__What the task asks__
Check each line of the entries below for the string "computer" and state how many lines have it, with no other text.

__Given entries__
........

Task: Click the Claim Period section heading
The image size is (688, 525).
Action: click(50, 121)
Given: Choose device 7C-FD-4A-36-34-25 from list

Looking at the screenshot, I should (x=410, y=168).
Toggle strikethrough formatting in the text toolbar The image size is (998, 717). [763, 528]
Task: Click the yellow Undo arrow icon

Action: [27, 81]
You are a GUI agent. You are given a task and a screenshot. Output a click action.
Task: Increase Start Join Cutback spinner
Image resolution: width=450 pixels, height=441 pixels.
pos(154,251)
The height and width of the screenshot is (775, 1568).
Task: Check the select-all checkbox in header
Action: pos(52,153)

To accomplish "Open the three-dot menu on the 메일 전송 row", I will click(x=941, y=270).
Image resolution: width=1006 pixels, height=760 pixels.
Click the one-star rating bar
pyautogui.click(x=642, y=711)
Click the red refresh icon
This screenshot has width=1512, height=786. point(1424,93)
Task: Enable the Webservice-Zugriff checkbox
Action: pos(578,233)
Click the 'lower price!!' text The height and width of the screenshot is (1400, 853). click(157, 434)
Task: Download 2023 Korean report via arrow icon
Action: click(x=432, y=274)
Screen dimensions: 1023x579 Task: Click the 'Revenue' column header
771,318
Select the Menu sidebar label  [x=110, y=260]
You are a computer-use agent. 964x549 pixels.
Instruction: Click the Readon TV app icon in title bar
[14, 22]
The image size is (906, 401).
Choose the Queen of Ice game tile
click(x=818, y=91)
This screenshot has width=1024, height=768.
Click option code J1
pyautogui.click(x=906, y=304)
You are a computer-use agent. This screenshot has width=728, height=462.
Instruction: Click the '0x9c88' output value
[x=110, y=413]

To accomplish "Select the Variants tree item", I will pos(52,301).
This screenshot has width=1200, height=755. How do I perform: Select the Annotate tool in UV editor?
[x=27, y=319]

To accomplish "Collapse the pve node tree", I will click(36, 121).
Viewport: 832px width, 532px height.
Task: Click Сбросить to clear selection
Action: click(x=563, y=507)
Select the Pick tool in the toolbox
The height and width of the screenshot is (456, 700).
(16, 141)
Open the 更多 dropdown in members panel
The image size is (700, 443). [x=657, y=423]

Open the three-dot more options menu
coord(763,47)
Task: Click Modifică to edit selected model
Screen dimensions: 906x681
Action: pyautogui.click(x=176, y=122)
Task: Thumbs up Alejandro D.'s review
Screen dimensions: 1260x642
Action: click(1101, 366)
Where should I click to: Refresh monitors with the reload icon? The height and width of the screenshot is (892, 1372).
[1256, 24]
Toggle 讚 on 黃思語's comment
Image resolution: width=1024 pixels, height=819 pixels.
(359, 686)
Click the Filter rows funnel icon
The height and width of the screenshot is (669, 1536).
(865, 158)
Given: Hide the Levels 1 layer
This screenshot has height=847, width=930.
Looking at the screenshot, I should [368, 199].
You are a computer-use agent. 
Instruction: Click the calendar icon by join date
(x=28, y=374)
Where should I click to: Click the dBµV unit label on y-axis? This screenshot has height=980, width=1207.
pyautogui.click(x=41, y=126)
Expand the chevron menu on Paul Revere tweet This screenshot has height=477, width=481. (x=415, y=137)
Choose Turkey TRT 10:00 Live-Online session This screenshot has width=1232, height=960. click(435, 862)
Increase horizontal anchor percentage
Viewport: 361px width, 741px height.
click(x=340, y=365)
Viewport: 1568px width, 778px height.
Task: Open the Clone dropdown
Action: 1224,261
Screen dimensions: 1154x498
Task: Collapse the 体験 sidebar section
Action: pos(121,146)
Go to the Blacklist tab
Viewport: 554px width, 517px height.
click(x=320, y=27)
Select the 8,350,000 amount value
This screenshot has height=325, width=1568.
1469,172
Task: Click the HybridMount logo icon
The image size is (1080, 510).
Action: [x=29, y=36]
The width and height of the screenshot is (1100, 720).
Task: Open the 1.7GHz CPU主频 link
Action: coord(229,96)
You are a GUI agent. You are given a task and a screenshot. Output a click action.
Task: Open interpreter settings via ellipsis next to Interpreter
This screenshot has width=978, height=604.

........

__Worked solution__
3